In a country where more than half of people are imprisoned, China has remained relatively generous in providing some forms of basic human rights to its people, and its jails have become increasingly important in helping them to exercise their rights.
Now, however, it has become increasingly clear that some of that money is still available for use elsewhere.
As the BBC’s Mark Lowen reports from Beijing, China’s prisons are being used to fund some of the country’s most controversial judicial decisions.

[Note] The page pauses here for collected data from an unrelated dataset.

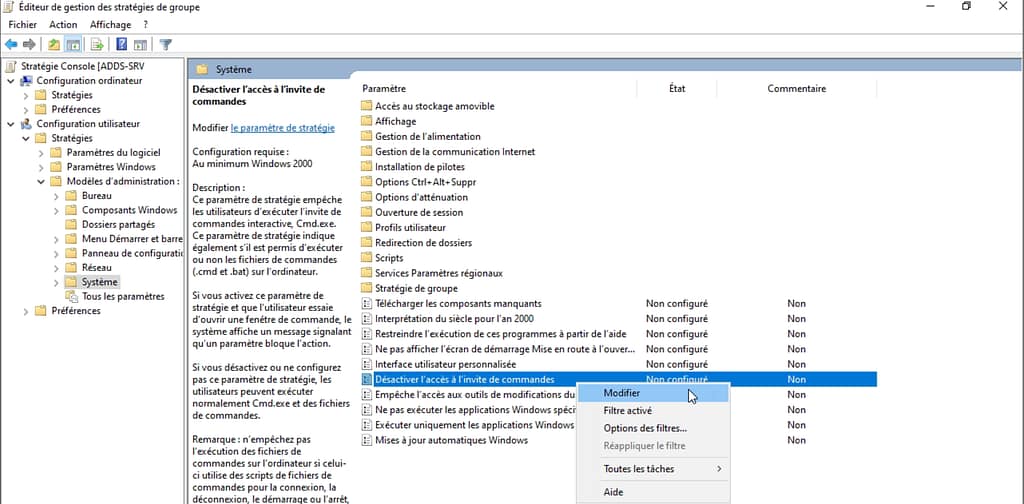Click the filter funnel toolbar icon
Image resolution: width=1024 pixels, height=504 pixels.
166,44
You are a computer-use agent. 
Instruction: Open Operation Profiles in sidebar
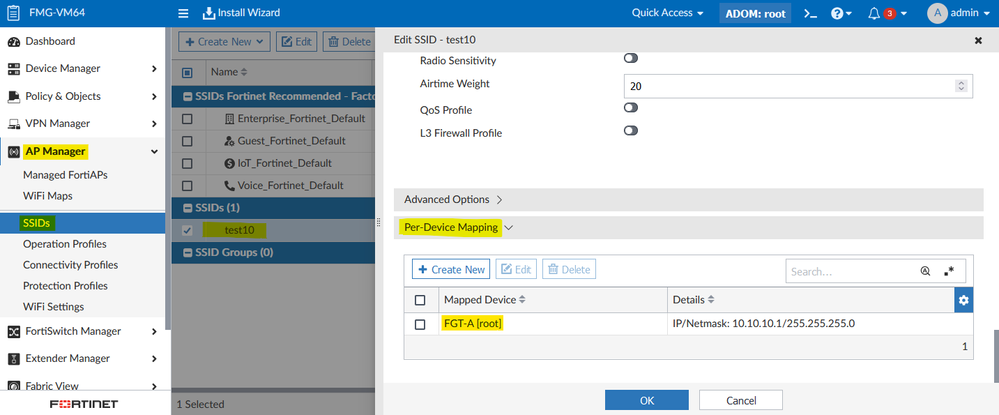tap(65, 244)
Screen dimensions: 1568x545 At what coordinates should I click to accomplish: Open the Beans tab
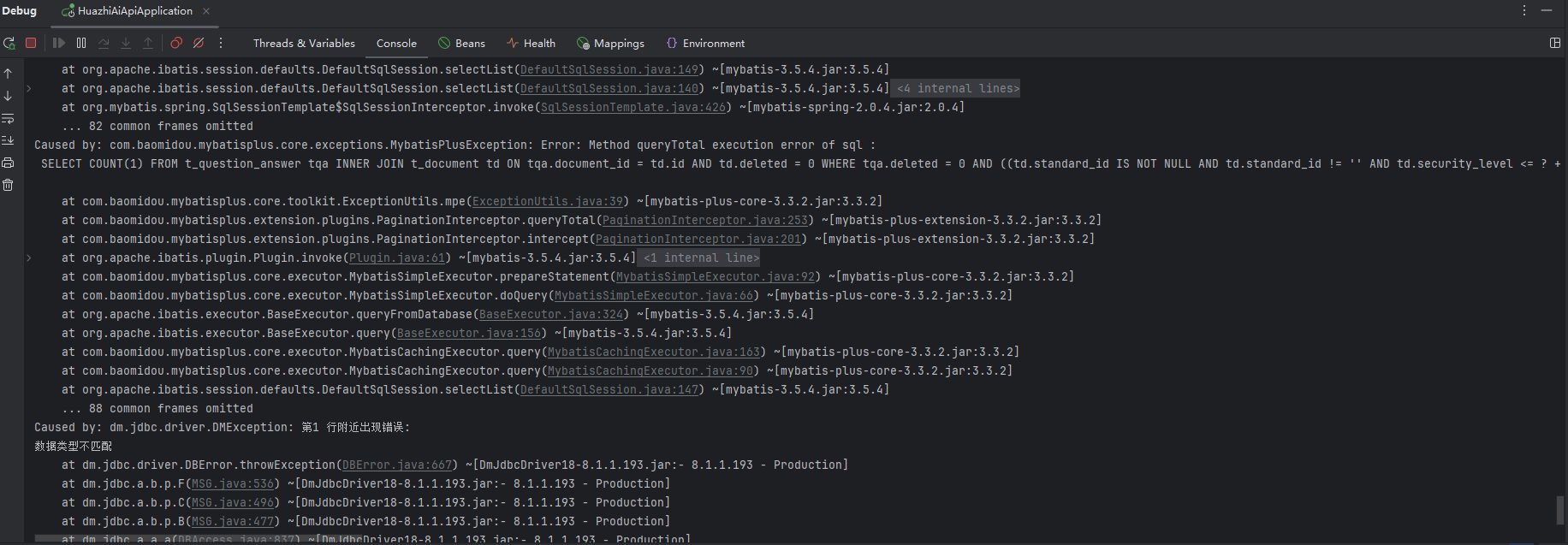(x=461, y=43)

Last year, the Communist Party approved an amnesty law that gives up to 10 years in jail to people convicted of crimes, but it has also allowed people to avoid jail if they pay a fine.
It has also introduced new sentencing laws, which could see some people jailed for longer if they cannot pay their fine within three months.
In some cases, judges have also been given power to sentence prisoners to lengthy terms, a move that has sparked criticism from human rights groups.
In recent months, the government has begun to crack down on corruption and organised crime, and has launched a crackdown on corruption among state-owned enterprises, though the law is still widely criticised.
Some people have also fled the country, including prominent human rights lawyer Liu Xiaobo.
His supporters are calling for his return to China.
Many others have been detained and have not been able to return home, and the authorities have not yet publicly acknowledged their whereabouts.
The law has been criticised as a violation of China’s international human rights commitments, as well as a potential threat to China’s sovereignty and security.
Meanwhile, a series of scandals and other human rights abuses have forced the government to respond with tougher legislation.
Last month, for instance, the authorities were accused of using state-run media to incite public opinion against lawyers who had been detained, and to encourage protesters to turn out to support the jailed lawyers.
Meanwhile in China, there has also been a series that have raised questions about how far the government is willing to go in supporting the rights of its people.
Last week, an inquiry by China’s human rights watchdog into the death of a Chinese woman in detention was set to publish a report in March that criticised the way that some cases of alleged torture and mistreatment of detainees were handled.
That report has also criticised the government’s efforts to curb online media use, and suggested that the government may have been influenced by international pressure to do more.
In a recent interview with Al Jazeera, the Chinese government’s former foreign minister said that the country had an obligation to protect the rights and freedoms of its citizens, and said the government had the power to change laws if necessary.
Al Jazeera’s James Bays reports from China.